Das Berliner Johannesstift feiert sein 150. Jubiläum

"Dem Preußischen Vaterland und der evangelischen Kirche dienen"

09. April 2008


"Das Johannesstift ist ein eigenes kleines Dorf", sagt Stiftsvorsteher Martin von Essen. Vom Bücherladen bis zum Café ist hier alles vorhanden. Eine Platanen gesäumte Allee läuft auf die Kirche im Zentrum der Siedlung zu. Und doch ist das Gebäudeensemble, das heute unter Denkmalschutz steht, mehr: Es ist eines der ältesten diakonischen Einrichtungen Berlins und feiert in diesem Jahr sein 150-jähriges Jubiläum.
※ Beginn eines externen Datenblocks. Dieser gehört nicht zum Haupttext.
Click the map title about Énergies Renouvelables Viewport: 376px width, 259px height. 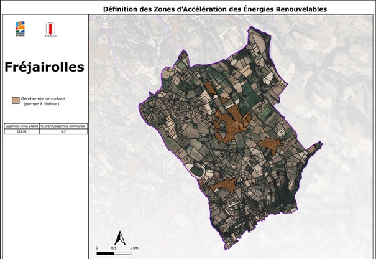coord(214,9)

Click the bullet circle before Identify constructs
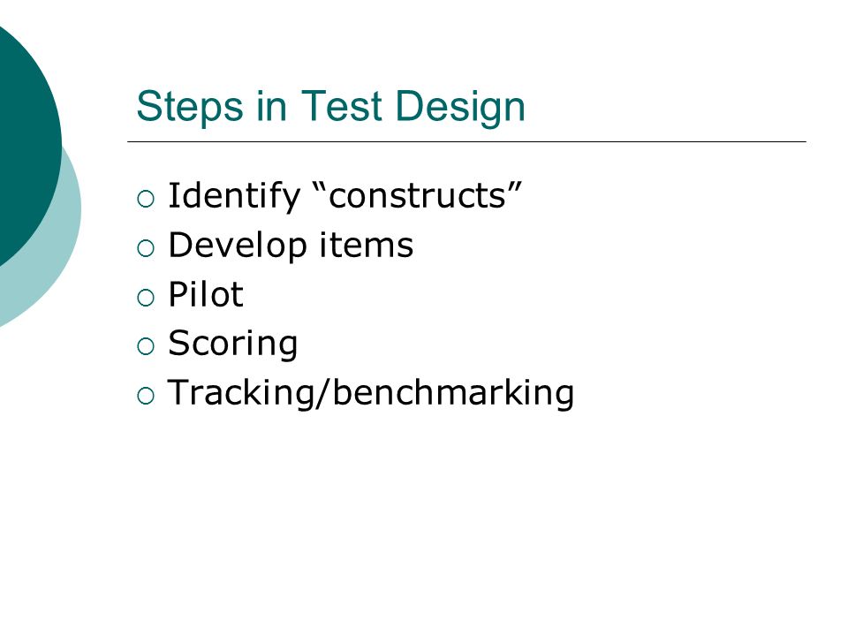[x=146, y=199]
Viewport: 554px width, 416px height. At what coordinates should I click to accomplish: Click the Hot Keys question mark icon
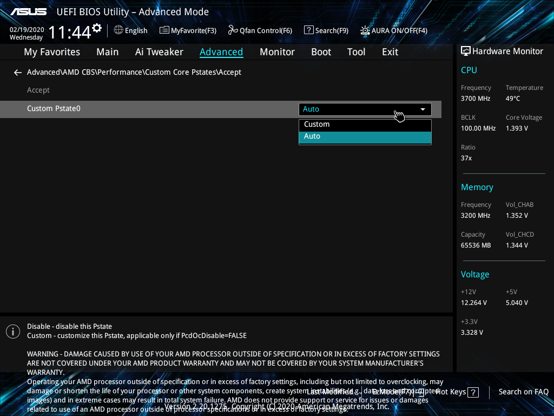pos(473,392)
Gegründet wurde das Stift vom Vater der modernen Diakonie, Johann Hinrich Wichern, an dessen 200. Geburtstag die evangelische Kirche 2008 mit einem "Wichernjahr" erinnert.
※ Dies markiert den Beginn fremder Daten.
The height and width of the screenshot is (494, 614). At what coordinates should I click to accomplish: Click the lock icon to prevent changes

Nicht das ländliche Idyll am Rand Berlins, sondern eine Männer-WG im Zentrum Berlins sind der Anfang der Einrichtung, in der heute rund 2.000 Behinderte, Kranke, Kinder und Jugendliche betreut werden. 1858 schickte der Hamburger Theologe Johann Hinrich Wichern sieben Diakone nach Berlin. Sie sollen in ihrer Wohngemeinschaft Brüder vor allem für die Arbeit als Aufseher im nahe gelegenen Zellengefängnis in Moabit ausbilden.

Aber nicht nur das. Mit dem Johannesstift verfolgt Wichern seine hochgesteckte Vision von einer Re-Christianisierung Preußens. Das Projekt soll "dem ganzen preußischen Vaterlande und dessen evangelischer Landeskirche dienen", erklärte er bei der Gründung in der Singakademie zu Berlin. In König Friedrich Wilhelm IV. fand er einen Förderer, der wie der Hamburger Sozialreformer von einem christlichen Preußen schwärmte. Deshalb sollen im Johannesstift auch Brüder ausgebildet werden, die den König bei der Umsetzung der geplanten preußischen Gefängnisreform unterstützen.

Als der nervenkranke König im Jahr 1861 stirbt, geraten diese Pläne ins Hintertreffen. Jetzt beginnt Wichern das Johannesstift in ein so genanntes Rettungshaus umzubauen. Er orientiert sich dabei an seinem bereits in Hamburg erfolgreichen Modell des "Rauhen Hauses". Wie in der Hansestadt sollen sich die Diakone nun um verwahrloste Kinder und Jugendliche kümmern. In Plötzensee kauft er dafür ein 30 Hektar großes Grundstück, auf dem nach und nach 30 Häuser gebaut werden. Hier sollen Menschen Hilfe erfahren, in Gemeinschaft miteinander leben, wohnen und arbeiten.

"Eigentlich wollte Wichern mit dem Johannesstift ins Zentrum der Stadt und nahe an den sozialen Problemen seiner Zeit bleiben", sagt Stiftsvorsteher Martin von Essen. Doch bereits damals war das Bauland so teuer, dass er mit Plötzensee ein Gelände in Randlage kauft. Ende des 19. Jahrhunderts musste das Gelände verkauft werden. Die Stadt Berlin wollte dort einen großen Binnenhafen bauen.

In der Folge zieht das Johannesstift an seinen jetzigen Standort im Spandauer Forst um. Neue Arbeitsfelder wie die Altenpflege und die Arbeit mit Behinderten kommen hinzu. Heute umfasst das Johannesstift rund 2.000 Mitarbeiter in etwa 40 Einrichtungen in Berlin und Brandenburg. Sie arbeiten in der Altenpflege, in Behindertenheimen und als Ärzte und Pfleger im Krankenhaus. Zudem werden Diakone ausgebildet, die in Kirchengemeinden und sozialen Einrichtungen bundesweit arbeiten. Inzwischen werden auch Frauen in diese Gemeinschaft aufgenommen.

"In erster Linie sind wir ein soziales Unternehmen", sagt von Essen. Das Stiftungsvermögen ist in den letzten Jahren auf 60 Millionen Euro gewachsen, der Jahresumsatz liegt bei 110 Millionen Euro. Erst 2007 wurde das Stift in eine Holding umgewandelt. Die Randlage begreift der Stiftsleiter dabei heute als Standortvorteil. Fernab des städtischen Trubels biete das 75 Hektar große Gelände den Kranken, Behinderten und Jugendlichen ausreichend Schutz, sagt er.